Professor Buckland, the first in his family, with his sister, to go to university and a staunch supporter of higher education expansion, agrees: "We have a ridiculous system where quality is gauged by the number of firsts you award. When I taught geography in Birmingham in the 1980s we went for three years without awarding a first. There was no complaint. A good 2:1 was recognised for the high-level qualification it was. Birmingham recruited top-class students but in those particular years, they were not quite the level of a first.
"If we did that now, there would be a public inquiry. In the past a 2:2 was a credible degree, now it's seen as almost the equivalent of a fail. That is an appalling situation. British degrees are no longer valued in the way they were on the continent."
A damning select committee report published last summer said the system for checking university standards was "out of date, inconsistent and should be replaced". It also accused vice-chancellors of "defensive complacency" over the system and said that whistleblowers, like Professor Buckland, needed more protection.
MPs recommended that the Quality Assurance Agency (QAA), which checks that university procedures protect quality, be abolished or transformed to give it powers to police teaching and degree standards. Not everyone agreed with them, including Peter Williams, former head of the agency. He said that a "Spanish inquisition" of the university sector, one of the most successful in the world, was unwarranted.
More importantly, an Ofsted-style university inspectorate would be expensive. In an era of swingeing cuts to higher-education funding, pouring cash into this quango is not on the agenda.
On Friday, Bournemouth University decided not to appeal against the Court of Appeal ruling. In a statement, it said that the case was a matter of employment law and not a matter of academic standards.

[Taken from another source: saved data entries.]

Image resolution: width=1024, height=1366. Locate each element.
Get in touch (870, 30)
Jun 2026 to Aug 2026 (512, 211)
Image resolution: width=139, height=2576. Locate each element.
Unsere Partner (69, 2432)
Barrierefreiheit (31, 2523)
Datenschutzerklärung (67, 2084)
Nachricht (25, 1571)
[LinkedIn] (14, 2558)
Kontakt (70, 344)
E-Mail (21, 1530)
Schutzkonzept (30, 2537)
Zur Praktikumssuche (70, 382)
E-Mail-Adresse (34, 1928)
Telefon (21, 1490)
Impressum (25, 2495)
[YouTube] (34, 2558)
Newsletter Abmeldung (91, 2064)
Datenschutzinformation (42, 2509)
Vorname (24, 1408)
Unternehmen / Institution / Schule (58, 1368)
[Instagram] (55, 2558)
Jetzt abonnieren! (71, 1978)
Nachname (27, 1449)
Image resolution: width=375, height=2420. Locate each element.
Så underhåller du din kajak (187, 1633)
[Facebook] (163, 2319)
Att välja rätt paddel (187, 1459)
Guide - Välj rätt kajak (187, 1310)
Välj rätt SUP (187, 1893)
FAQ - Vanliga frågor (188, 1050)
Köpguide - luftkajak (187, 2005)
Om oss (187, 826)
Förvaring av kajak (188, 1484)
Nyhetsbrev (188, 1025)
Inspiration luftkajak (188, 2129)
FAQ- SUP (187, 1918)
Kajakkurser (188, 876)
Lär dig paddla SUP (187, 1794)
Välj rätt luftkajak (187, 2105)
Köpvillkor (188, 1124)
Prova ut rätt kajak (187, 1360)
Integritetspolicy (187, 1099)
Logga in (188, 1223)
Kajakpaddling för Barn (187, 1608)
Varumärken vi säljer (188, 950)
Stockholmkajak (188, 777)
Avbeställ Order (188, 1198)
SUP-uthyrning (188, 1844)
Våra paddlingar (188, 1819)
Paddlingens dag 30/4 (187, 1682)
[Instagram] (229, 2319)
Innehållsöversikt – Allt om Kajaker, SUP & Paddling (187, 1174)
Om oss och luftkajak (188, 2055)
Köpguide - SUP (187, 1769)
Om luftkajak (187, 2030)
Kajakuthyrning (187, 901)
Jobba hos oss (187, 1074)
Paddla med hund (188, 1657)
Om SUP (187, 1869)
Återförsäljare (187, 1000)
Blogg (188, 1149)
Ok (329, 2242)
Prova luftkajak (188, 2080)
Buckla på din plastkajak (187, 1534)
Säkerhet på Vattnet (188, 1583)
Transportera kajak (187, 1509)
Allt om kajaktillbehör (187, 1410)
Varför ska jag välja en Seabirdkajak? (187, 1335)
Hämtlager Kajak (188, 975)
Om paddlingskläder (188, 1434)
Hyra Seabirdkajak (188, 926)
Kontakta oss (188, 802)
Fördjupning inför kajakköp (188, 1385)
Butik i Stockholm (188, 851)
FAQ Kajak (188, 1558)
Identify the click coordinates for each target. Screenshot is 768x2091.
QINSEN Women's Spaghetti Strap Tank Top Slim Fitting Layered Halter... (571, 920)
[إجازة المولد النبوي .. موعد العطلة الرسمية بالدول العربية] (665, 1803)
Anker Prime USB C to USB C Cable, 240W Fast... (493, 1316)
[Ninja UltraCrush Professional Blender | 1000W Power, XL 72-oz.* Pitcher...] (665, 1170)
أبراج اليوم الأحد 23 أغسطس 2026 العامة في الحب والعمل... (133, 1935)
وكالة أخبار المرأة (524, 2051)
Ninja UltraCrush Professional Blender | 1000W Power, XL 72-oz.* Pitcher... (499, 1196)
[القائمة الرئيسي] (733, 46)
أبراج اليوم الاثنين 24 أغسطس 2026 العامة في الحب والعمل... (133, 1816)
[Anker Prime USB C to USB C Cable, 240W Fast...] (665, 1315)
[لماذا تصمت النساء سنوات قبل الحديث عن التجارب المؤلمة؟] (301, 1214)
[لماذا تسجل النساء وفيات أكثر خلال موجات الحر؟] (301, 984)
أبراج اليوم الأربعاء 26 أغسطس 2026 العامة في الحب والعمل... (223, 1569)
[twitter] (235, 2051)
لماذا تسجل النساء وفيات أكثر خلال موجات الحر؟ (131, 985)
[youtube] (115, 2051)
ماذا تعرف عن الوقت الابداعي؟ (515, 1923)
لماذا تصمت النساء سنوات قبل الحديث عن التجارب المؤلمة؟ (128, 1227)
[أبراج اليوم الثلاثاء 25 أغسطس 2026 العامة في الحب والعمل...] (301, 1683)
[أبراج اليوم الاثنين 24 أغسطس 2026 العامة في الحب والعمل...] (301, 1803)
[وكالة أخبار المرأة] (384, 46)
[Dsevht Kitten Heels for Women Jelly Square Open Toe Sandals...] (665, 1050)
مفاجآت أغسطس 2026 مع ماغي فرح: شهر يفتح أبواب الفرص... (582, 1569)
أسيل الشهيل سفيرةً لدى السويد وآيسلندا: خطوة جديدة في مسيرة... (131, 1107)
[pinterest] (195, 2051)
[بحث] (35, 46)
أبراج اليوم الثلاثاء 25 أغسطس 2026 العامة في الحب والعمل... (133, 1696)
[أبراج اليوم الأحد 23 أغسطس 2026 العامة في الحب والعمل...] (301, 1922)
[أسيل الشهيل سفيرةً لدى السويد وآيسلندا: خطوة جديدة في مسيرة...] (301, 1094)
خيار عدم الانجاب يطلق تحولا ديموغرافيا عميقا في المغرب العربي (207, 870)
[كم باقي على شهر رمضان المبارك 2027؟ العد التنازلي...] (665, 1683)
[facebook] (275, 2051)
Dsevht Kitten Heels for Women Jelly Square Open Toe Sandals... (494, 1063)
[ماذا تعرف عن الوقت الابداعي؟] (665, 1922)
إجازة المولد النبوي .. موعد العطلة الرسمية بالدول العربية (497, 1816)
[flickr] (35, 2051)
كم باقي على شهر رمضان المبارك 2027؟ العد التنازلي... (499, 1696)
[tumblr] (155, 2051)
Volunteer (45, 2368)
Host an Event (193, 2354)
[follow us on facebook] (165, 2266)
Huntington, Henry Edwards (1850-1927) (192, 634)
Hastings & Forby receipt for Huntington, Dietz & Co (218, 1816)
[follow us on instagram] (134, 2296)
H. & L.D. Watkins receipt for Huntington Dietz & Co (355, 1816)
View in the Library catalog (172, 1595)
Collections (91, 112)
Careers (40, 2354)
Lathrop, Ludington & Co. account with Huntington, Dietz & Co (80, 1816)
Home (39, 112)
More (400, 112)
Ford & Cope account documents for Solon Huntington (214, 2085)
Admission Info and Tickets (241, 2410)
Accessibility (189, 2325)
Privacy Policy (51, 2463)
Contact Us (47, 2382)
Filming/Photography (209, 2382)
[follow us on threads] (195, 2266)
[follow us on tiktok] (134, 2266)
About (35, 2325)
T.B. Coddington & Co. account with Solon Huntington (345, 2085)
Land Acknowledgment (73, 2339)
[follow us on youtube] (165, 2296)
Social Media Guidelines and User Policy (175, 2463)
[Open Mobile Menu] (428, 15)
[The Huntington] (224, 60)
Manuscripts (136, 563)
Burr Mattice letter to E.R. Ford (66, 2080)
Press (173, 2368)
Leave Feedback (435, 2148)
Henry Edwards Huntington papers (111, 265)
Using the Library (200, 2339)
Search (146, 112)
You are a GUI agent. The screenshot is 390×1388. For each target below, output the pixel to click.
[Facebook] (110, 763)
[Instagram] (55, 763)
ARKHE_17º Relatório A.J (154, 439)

"There is not and has not been an issue over quality and standards at Bournemouth University," said a spokesman. "The 2008 QAA audit said academic standards were sound."
For Professor Buckland, the decision, which will mean substantial compensation, could not come too soon. "It has been difficult for my family, my wife," he said. "We've been living on savings and the small amount of consultancy work I've got. I'm driving around in my father's car.
"The system really does work on fear. If you had a young family to support, you wouldn't be able to afford to put yourself in the firing line."